PDF quote selectors can capture text that is not part of the PDF

robertknight commented 3 years ago

I noticed some TextQuoteSelector selectors in my local h database that had "Loading annotations..." in the prefix or suffix fields. This text is not part of the document but a placeholder DOM element that the client creates in un-rendered PDF pages to serve as a temporary location to attach highlights to until the page is actually rendered.

Looking at the way that quote selectors are created for PDFs, it is possible that they can include text which is not part of a rendered PDF page: https://github.com/hypothesis/client/blob/b1163c4f7e4eb19c5af0f37beaadc7c886551f69/src/annotator/anchoring/pdf.js#L569

It seems that there is a "buffer" of whitespace in the DOM before and after the text layer elements in the PDF, so that is what gets captured as the prefix if you annotate text at the start of the PDF or the suffix if you annotate text at the end. You can see this if you annotate the "Dummy PDF file" text on https://www.w3.org/WAI/ER/tests/xhtml/testfiles/resources/pdf/dummy.pdf.

robertknight commented 3 years ago

We could fix this by limiting the quote selector context to only contain text from the same page as the quote. This would avoid capturing empty whitespace as context if annotating the start or end of the PDF. However it could mean that less useful quotes are captured for pages in the middle of the document.

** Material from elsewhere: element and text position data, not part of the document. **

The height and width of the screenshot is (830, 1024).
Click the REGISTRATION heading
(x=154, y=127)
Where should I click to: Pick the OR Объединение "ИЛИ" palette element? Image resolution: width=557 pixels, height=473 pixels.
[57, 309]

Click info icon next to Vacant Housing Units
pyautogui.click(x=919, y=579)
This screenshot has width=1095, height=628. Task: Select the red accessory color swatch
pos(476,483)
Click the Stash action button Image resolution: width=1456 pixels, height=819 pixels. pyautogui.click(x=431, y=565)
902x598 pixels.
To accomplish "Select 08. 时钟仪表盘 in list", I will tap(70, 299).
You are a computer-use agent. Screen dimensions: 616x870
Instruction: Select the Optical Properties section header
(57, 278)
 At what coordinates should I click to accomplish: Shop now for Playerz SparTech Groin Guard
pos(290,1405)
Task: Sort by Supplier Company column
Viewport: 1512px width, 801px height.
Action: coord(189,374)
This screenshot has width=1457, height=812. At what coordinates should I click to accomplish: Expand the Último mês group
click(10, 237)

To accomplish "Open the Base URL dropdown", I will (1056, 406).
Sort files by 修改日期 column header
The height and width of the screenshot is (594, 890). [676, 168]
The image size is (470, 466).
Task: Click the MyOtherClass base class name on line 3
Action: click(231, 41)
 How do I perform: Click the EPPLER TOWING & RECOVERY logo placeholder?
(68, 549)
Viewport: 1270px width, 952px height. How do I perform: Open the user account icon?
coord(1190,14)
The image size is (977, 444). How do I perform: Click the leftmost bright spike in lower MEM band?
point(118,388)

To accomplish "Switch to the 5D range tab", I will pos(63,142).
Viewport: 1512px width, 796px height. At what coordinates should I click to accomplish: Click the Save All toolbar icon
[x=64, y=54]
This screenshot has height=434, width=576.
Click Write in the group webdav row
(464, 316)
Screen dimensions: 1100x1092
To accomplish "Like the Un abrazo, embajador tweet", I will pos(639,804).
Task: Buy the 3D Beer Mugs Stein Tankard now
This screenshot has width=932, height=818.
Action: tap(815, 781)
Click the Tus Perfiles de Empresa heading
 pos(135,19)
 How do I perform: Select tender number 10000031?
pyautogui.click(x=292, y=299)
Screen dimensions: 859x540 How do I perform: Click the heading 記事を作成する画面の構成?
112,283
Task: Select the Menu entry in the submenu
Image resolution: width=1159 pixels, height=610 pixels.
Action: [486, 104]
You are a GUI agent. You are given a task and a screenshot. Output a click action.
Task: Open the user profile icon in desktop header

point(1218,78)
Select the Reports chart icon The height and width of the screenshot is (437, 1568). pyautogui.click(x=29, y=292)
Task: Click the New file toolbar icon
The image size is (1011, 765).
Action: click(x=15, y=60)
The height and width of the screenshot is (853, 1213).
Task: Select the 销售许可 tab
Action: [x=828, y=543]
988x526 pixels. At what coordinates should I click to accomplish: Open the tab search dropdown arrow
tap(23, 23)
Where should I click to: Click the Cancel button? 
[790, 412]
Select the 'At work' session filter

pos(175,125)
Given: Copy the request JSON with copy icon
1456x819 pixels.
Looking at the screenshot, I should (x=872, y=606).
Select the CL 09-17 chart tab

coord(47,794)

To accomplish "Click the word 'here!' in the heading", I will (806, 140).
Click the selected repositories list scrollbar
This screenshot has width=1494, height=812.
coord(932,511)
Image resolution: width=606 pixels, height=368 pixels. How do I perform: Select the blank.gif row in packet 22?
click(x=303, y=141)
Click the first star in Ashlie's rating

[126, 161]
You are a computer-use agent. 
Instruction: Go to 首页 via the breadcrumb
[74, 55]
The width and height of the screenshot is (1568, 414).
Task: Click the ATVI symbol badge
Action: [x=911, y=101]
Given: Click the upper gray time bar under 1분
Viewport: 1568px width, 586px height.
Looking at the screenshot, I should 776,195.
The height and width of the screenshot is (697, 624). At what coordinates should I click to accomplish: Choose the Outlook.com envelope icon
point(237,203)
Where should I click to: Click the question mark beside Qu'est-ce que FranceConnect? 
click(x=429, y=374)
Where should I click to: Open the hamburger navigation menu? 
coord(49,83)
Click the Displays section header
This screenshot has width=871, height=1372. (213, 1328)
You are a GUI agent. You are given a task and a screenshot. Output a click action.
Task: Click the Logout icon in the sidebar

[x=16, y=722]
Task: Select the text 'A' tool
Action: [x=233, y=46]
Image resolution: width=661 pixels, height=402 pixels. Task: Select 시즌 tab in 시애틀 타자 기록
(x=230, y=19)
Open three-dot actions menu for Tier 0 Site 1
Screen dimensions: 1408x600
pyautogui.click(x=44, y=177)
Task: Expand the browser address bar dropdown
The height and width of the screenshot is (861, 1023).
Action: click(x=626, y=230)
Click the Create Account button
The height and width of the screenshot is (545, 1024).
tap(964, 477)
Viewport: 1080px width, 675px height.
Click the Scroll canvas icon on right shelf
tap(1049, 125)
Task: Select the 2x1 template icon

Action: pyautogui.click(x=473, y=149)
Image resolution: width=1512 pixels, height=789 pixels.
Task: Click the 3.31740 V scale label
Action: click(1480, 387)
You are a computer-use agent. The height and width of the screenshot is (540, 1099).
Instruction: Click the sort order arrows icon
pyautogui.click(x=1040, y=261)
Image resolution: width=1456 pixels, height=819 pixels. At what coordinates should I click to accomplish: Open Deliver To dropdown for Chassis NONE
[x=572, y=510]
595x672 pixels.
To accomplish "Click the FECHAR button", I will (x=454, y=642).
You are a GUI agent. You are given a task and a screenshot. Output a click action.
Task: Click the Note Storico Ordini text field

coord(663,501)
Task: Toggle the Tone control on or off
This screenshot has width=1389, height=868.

For example, if the user annotates text at the end of a page, where the page ends in the middle of a sentence, it would be ideal if the context captured the continuation of the sentence from the next page.

I think ideally we still want quote selectors to be able to capture context from pages before or after, but not capture any text from elsewhere in the DOM. For un-rendered pages we want to capture the page text (requested from PDF.js) rather than the placeholder content in the text layer.

robertknight commented 3 years ago

For example, if the user annotates text at the end of a page, where the page ends in the middle of a sentence, it would be ideal if the context captured the continuation of the sentence from the next page.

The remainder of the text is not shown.